Luplow at the LG-owned Zenith R&D Lab says that the new system offers greatly expanded throughput so that they could deliver 4K Ultra HD content and two robust mobile TV streams in a single 6-Megahertz channel in Wisconsin during their tests.

“Bits are bucks and the more bits you can put out will turn into more dollars for broadcasters in the future,” he says.

Overall, the system-provided data throughput increases 30% along with much improved indoor reception.

Like the other proposed technologies it is IP-based and designed to handle SFNs.

Luplow also stresses that it is a complete system, which he believes will provide better efficiency and performance than one patched together from different technologies.

Dreasler at Quincy adds that the process of upgrading their transmitter to the new system was relatively easy. “We just put in a new exciter from GatesAir and it was back up and running in a minute,” he says.

It isn’t clear, however, how easily and quickly the industry can come together on the new standard, given the notable differences between the Sinclair/One Media approaches and the direction being taken by ATSC on issues such as the use of parts of the DVB-T2 standard.

And that only begins to suggest the many difficult business issues the transition to a new standard poses. Unlike the transition from analog to digital, broadcasters will not have extra spectrum to simultaneously deliver two signals as consumers, who typically buy new TV sets only every seven to eight years, gradually buy new ones here.
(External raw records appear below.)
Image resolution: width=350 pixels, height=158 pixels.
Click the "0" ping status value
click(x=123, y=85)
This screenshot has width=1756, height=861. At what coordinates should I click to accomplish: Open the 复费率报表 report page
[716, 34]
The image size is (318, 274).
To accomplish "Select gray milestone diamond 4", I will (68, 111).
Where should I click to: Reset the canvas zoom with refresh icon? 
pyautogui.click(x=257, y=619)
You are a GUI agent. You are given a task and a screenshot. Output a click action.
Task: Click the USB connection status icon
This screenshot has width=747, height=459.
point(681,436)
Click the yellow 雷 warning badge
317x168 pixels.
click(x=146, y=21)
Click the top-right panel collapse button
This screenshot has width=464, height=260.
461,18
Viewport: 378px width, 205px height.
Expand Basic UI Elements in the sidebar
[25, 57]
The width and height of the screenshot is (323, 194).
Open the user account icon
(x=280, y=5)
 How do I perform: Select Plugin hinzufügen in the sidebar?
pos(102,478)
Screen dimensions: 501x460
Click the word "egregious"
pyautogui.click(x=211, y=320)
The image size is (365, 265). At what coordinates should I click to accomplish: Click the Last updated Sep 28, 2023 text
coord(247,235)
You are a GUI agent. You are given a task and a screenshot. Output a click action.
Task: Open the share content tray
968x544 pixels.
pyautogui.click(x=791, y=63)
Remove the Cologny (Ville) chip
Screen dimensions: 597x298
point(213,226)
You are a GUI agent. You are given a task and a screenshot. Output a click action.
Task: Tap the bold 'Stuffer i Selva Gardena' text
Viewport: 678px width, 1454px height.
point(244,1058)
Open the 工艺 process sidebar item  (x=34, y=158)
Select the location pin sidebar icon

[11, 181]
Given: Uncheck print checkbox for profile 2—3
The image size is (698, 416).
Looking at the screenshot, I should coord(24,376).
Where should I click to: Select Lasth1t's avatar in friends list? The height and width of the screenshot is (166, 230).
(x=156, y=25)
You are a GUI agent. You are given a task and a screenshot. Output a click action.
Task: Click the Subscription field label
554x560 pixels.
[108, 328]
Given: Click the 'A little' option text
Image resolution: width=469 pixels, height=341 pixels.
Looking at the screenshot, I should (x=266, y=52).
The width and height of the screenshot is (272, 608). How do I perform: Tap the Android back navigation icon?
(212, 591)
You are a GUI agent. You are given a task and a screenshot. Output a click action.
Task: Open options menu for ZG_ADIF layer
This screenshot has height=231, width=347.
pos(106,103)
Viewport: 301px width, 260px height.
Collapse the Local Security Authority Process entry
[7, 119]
To overcome that problem, broadcasters might work together in larger markets to share spectrum for broadcasting signals or they could subsidize the cost of devices to help over-the-air homes.

About 100 million homes, or 88% of all TV homes, have a pay-TV service and wouldn’t be affected. But the NAB cites a study by the Knowledge Networks saying 46 million people, or 15% of all U.S. households with TVs rely solely on over-the-air signals to watch their television programming. Nielsen says there are about 12 million OTA homes or about 10% of all TV homes, a number that is probably more accurate.

That means broadcasters would either have to write off those audiences—producing a 10% to 15% decline in their ratings and presumably revenue—or come up with some ways of getting them a dongle or some other device that could receive the new signals.

At $30 to $40 a device, it would cost consumers or broadcasters some $500 million-$700 million to outfit 15% of all TV homes. Hitting a larger share of the population, which would probably be necessary to attract major advertisers for new services, could cost billions.

Nor is it clear if the vision of capturing huge mobile audiences will pay off. Current efforts to broadcast TV signals to mobile devices have flopped because the telcos, which subsidize the cost of phones, have not been willing to ask smartphone makers to produce devices that can receive the broadcasts.

As they roll out their own LTE Broadcast services, these telcos may be even more unwilling to require devices capable of receiving the signals.

That means broadcasters will have to subsidize the cost of these devices—something that would produce a big hit to their profit margins—or get Congress and regulators to mandate their use, a move that officials have not been willing to do in the past.

“It is a big challenge to make the transition from a first-generation digital technology to a second-generation digital technology,” Richer says. But while acknowledging the growing pains, he stresses that there has been tremendous industry support for the idea of a new standard.

“It will take some new business strategies to make this a success, but the idea that you can go on just transmitting to one kind of big TV in one room of the house for the next 25 or 30 years is probably not the best business strategy,” he says. “If broadcasters see this as an entrepreneurial opportunity to create news businesses, they will find ways to make it a success.”

With the Advanced Television Systems Committee hoping to complete work on a candidate standard for ATSC 3.0 in the first half of 2015, there has been a flurry of research and development activity to create technologies for a next-generation broadcast system.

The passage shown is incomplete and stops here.